TEXTAUSZUG:
____________
Doch vielerorts sorgt das Modell für Schwierigkeiten: Denn die Angebote auf Plattformen wie Airbnb locken nicht nur zusätzliche Touristen in ohnehin schon hochfrequentierte Ferienregionen. Besonders der lokale Wohnungsmarkt leidet daran, dass Kapazitäten durch die Vermietung an Touristen verloren gehen - Kurzzeitvermietungen zu entsprechenden Preisen sind finanziell lukrativer als die langfristige Vermietung an Einheimische.

Mancherorts wollen Politik und Anwohner deshalb - teils rigoros - gegen Airbnb & Co. vorgehen: Der Bürgermeister von Barcelona hat verkündet, bis Ende 2028 die Vermietung von Ferienwohnungen komplett abschaffen zu wollen. Und in Rom hat sich ein Dachverband aus Bürgervereinigungen gebildet, dessen Ziel es ist, Kurzzeitvermietungen zu regulieren - vor allem im Zentrum der Stadt will man Kurzzeitvermietungen einschränken, außerdem soll die Umwandlung von Kurz- in Langzeitvermietungen steuerlich begünstigt werden.

Seit 2019: In Nürnberg gilt ein Zweckentfremdungsverbot

Die Stadt Nürnberg hat schon vor Jahren versucht, der Problematik durch Kurzzeitvermietungen entgegenzuwirken: Bereits im Jahr 2019 hat die Kommune ein Verbot der Zweckentfremdung von Wohnungen erlassen - seitdem ist es beispielsweise nicht mehr erlaubt, mehr als die Hälfte der eigenen Wohnung für gewerbliche oder berufliche Zwecke zu nutzen oder sie für mehr als acht Wochen pro Jahr an Touristen zu vermieten.

Das Angebot von Zimmern und Appartements in Nürnberg bei Airbnb verharrt seitdem auf einem konstanten Niveau: 2100 Unterkünfte wurden nach Information der Congress- und Tourismuszentrale Nürnberg im Jahr 2018 angeboten, 2200 sind es im Jahr 2024 - gerade einmal 100 mehr.

Erlass erfolgreich? Positive Effekte spürbar

Laut Andrea Heilmaier, Wirtschafts- und Wissenschaftsreferentin der Stadt Nürnberg, ist der geringe Anstieg auf den Erlass des Zweckentfremdungsverbotes und die Arbeit des zuständigen Stabes Wohnen zurückzuführen: "Durch Beratung und den Vollzug der Satzung wird nicht nur die Zahl der Ferienwohnungen direkt reduziert, sondern auch ein Bewusstsein in der Bevölkerung für die Regelungen geschaffen."

Heilmaier unterstreicht den positiven Effekt des Erlasses. 354 Wohneineinheiten mit einer Gesamtfläche von fast 20.000 Quadratmetern (Stand: 1. Juli 2024) hätten seit der Einführung des Zweckentfremdungsverbotes wieder dem regulären Wohnungsmarkt zugeführt werden können. "Der Anteil der Fälle, bei denen eine Zweckentfremdung durch touristische Vermietung festgestellt wurde, liegt dabei besonders hoch", erklärt die Wirtschafts- und Wissenschaftsreferentin: Bei 219 der 354 zurückgeführten Wohnungen habe es sich um Ferienwohnungen gehandelt.
____________
ZU PRÜFENDE DATEN:
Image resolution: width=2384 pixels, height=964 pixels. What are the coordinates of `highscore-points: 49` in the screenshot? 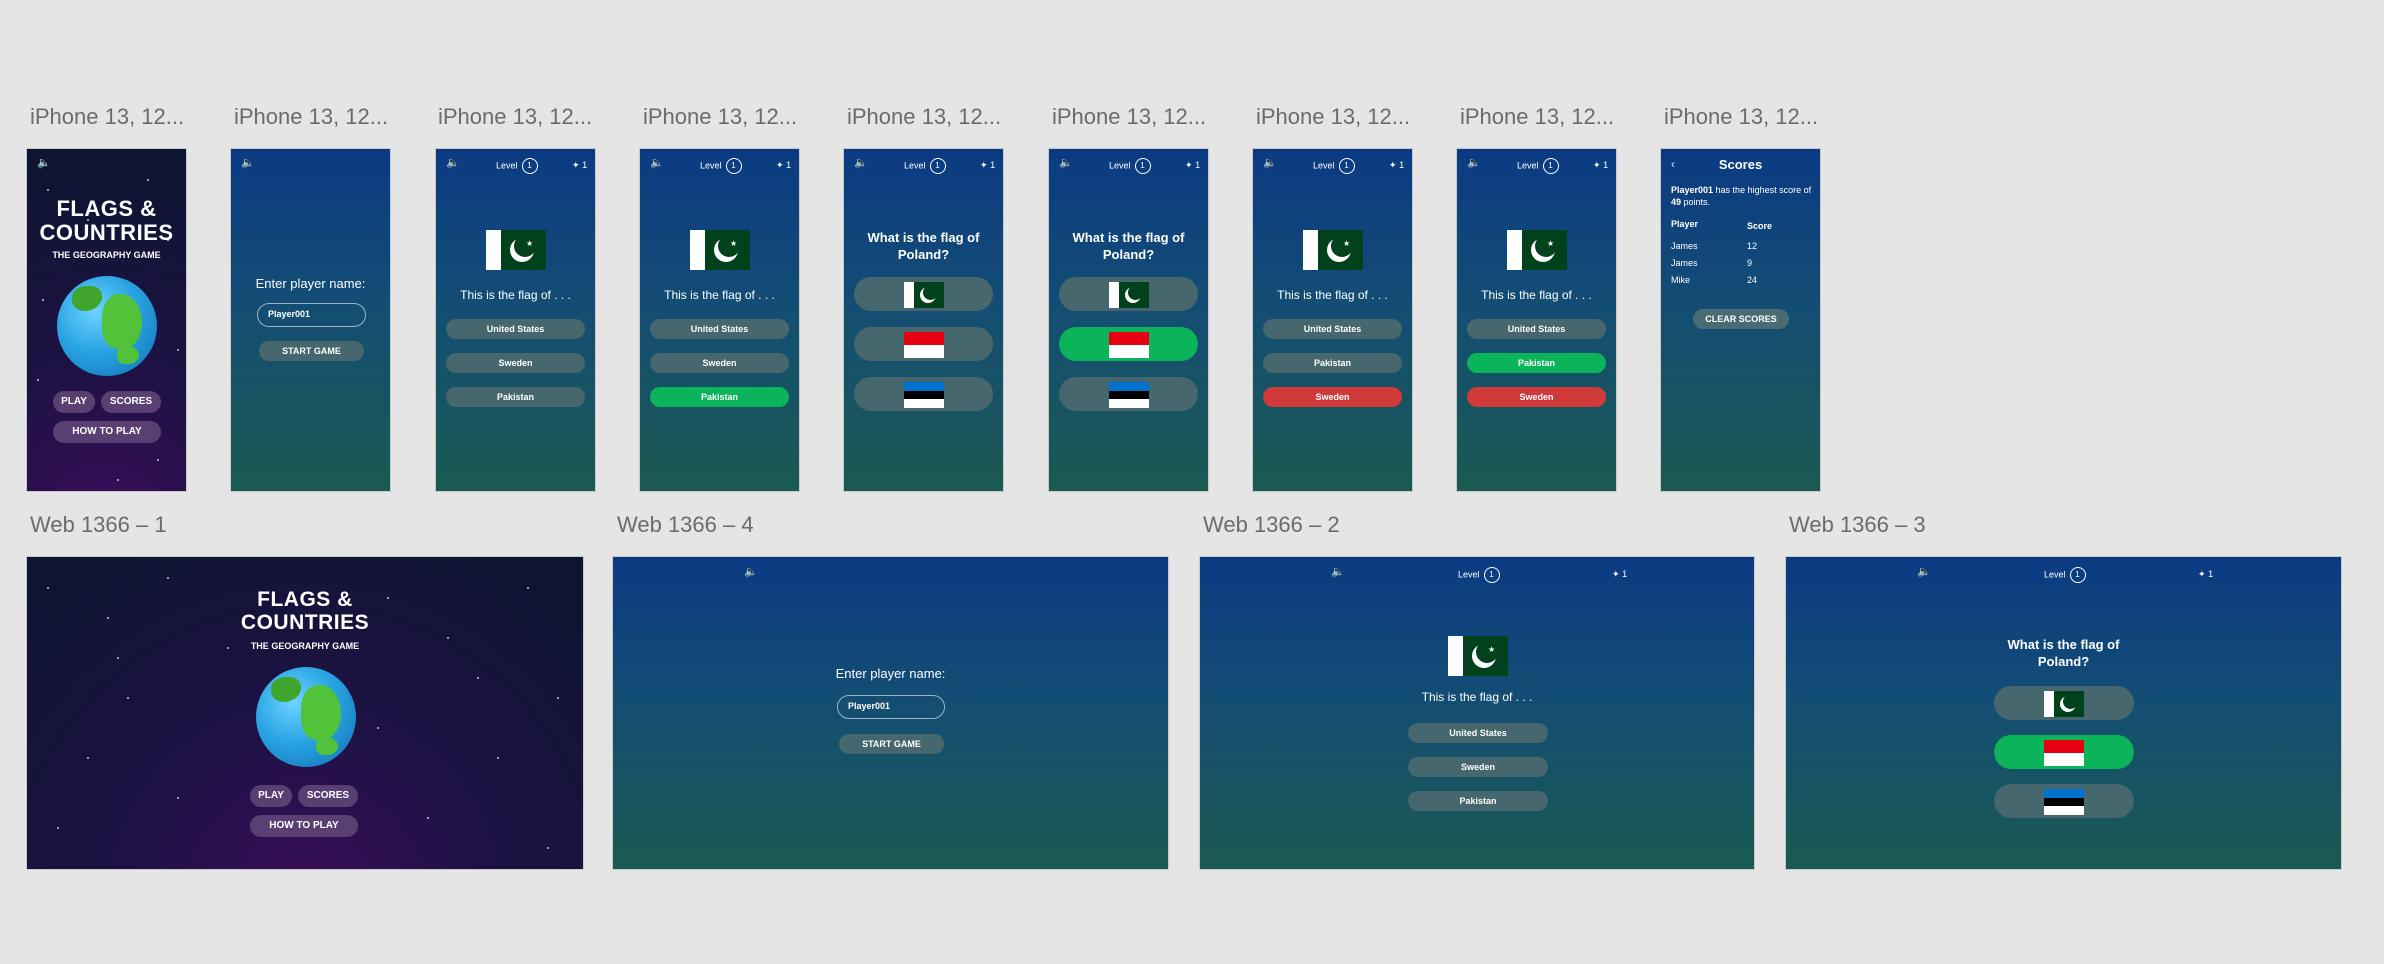 It's located at (1676, 202).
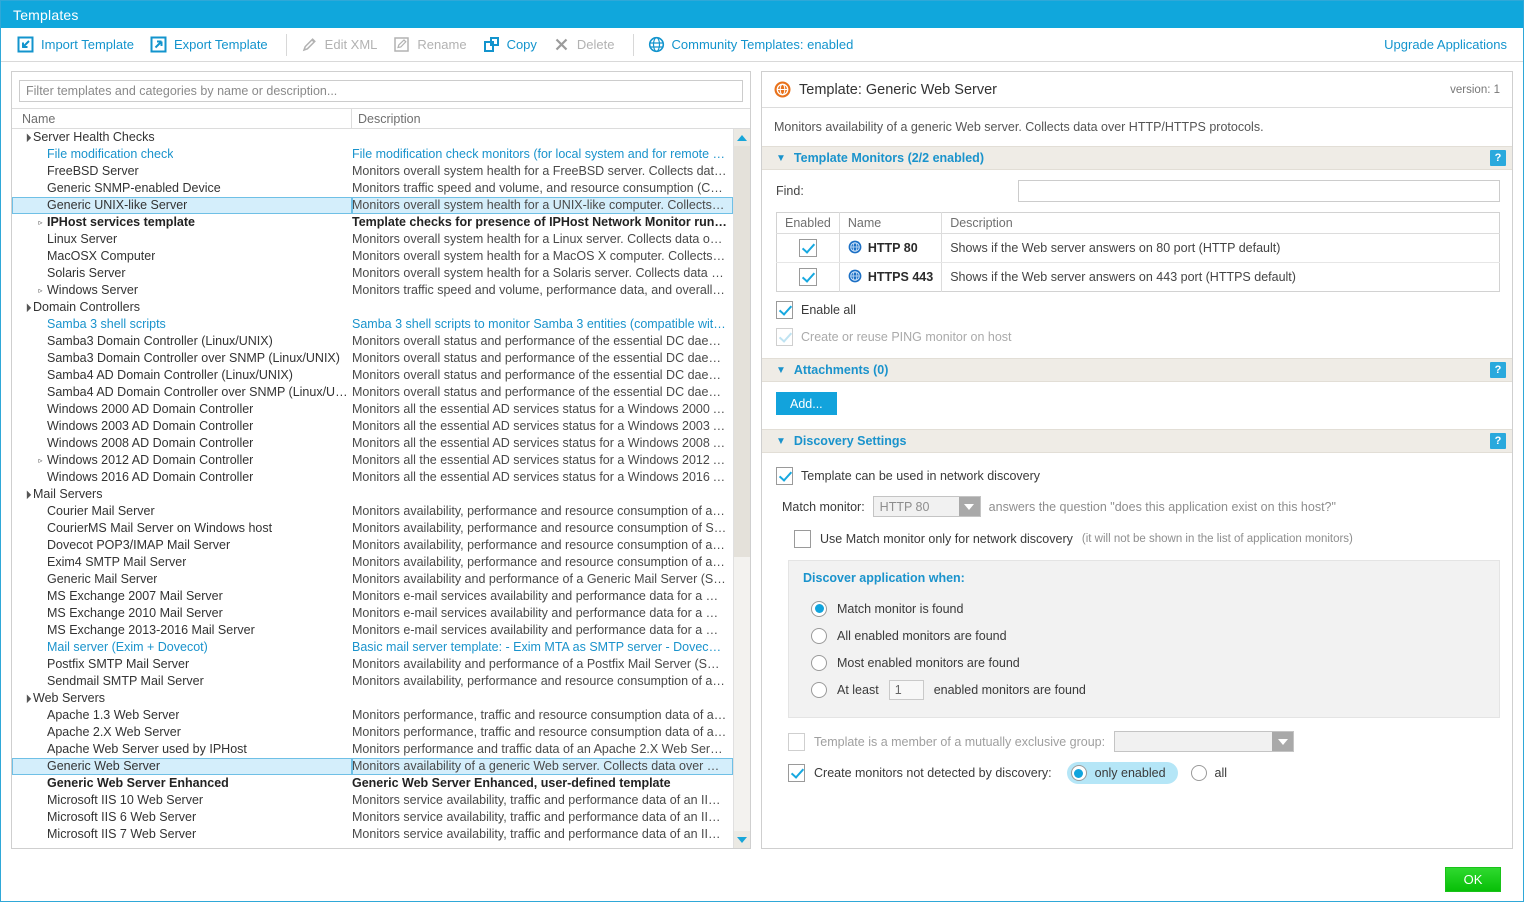 The width and height of the screenshot is (1524, 902). I want to click on upgrade-applications-link: Upgrade Applications, so click(1448, 44).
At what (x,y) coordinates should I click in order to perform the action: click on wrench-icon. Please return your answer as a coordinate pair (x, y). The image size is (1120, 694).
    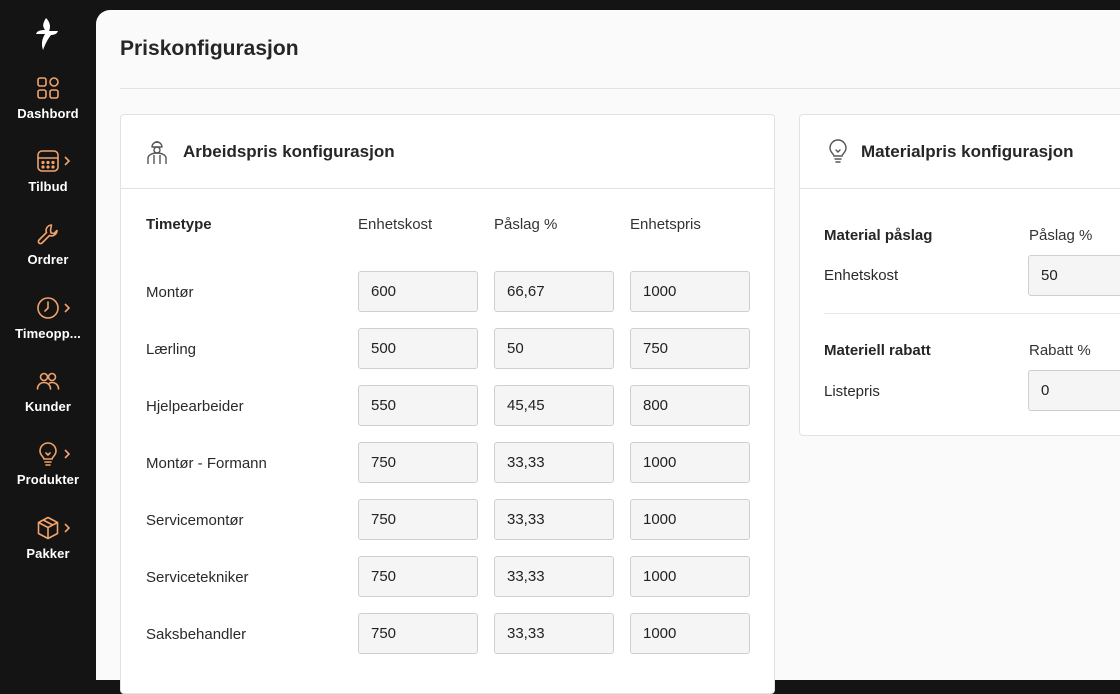
    Looking at the image, I should click on (48, 234).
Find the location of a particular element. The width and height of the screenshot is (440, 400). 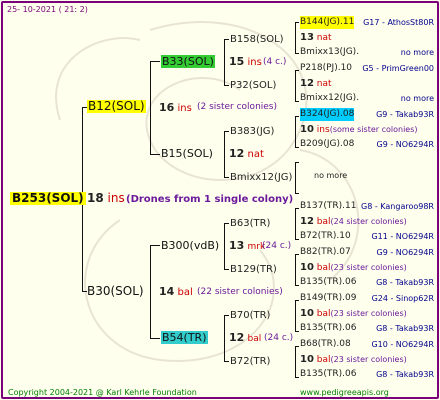

gen4-bottom-breeder: G11 - NO6294R is located at coordinates (402, 236).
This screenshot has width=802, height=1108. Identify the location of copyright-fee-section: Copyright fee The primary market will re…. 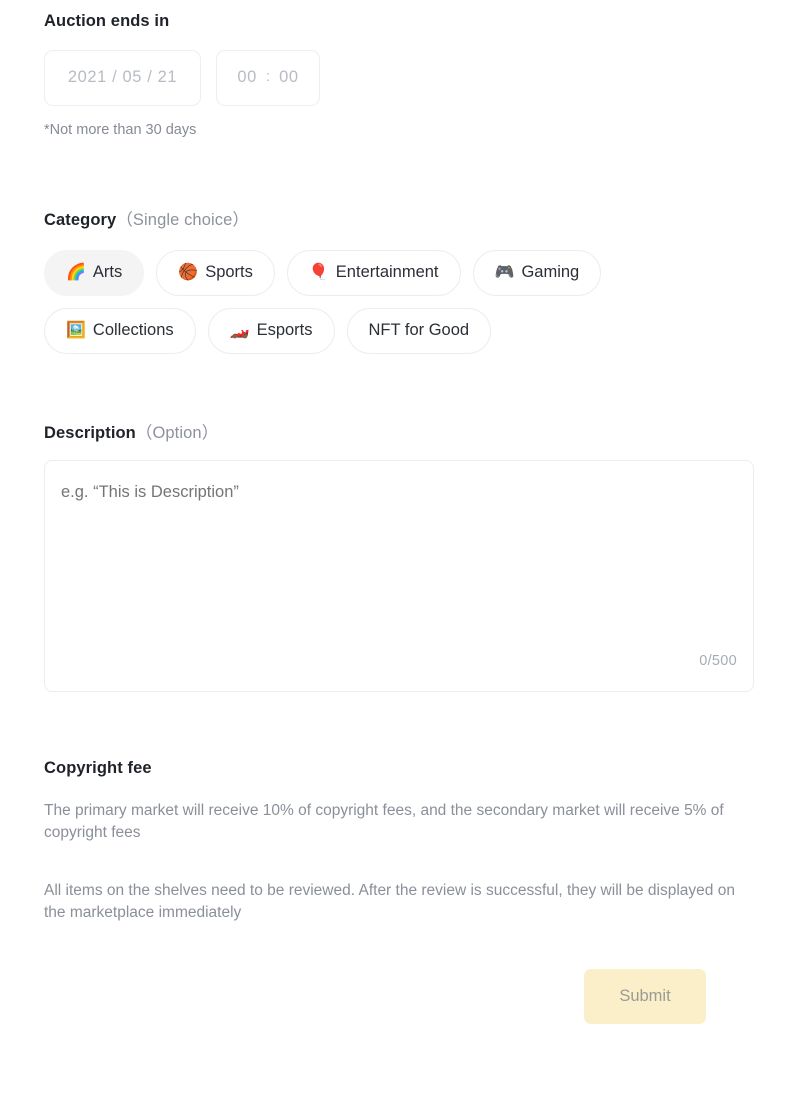
(399, 850).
____________
ARBEITSAUFTRAG:
Setze den Text über Kurzzeitvermietungen und das Nürnberger Zweckentfremdungsverbot im Anschluss an seinen letzten Satz fort. Die Daten spielen hierfür keine Rolle.

ANTWORTBEREICH:
Auch Yvonne Coulin, Geschäftsführerin der Congress- und Tourismuszentrale Nürnberg, betont die positiven Auswirkungen des Zweckentfremdungsverbotes. Sie bezeichnet dessen Erlass als "wichtigen Schritt, den die meisten großen Städte in Deutschland so begangen haben." Die Congress- und Tourismuszentrale habe den Erlass deshalb unterstützt: "Es kann nicht sein, dass der Stadt durch Kurzzeitvermietungen Wohnraum entzogen wird. Das ist nicht im Sinne des Gedanken und das kann auch nicht einher mit Tourismus-Akzeptanz gehen", erklärt Coulin.

Airbnb bestreitet Verantwortung für Wohnraum-Situation in Spanien

Nun will also auch die Stadt Barcelona gegen Kurzzeitvermietungen via Airbnb & Co. vorgehen - mit einem wie zuvor beschrieben deutlich radikaleren Schritt als dem Zweckentfremdungsverbot. Airbnb sieht derartige Pläne kritisch, stattdessen verfolge man einen anderen Ansatz: "Wir möchten unsere Zusammenarbeit mit Regierungen und Behörden in ganz Europa fortsetzen und gemeinsam an Maßnahmen arbeiten, die vielen Familien helfen – und nicht schaden", erklärte eine Sprecherin des Unternehmens auf Nachfrage unserer Redaktion.

Am Beispiel Spaniens erläutert die Sprecherin die positiven Auswirkungen von Kurzzeitvermietungen über Airbnb: "Während unsere Plattform nur ein Prozent des Wohnraums in Spanien ausmacht – mit einer typischen Vermietungsdauer von nur wenigen Tagen im Monat – ist die Kurzzeitvermietung für Familien eine wirtschaftliche Lebensader, die ihnen hilft, ihr Einkommen zu steigern, ihre Miete zu bezahlen und über die Runden zu kommen - besonders in Zeiten, in denen die Lebenshaltungskosten steigen."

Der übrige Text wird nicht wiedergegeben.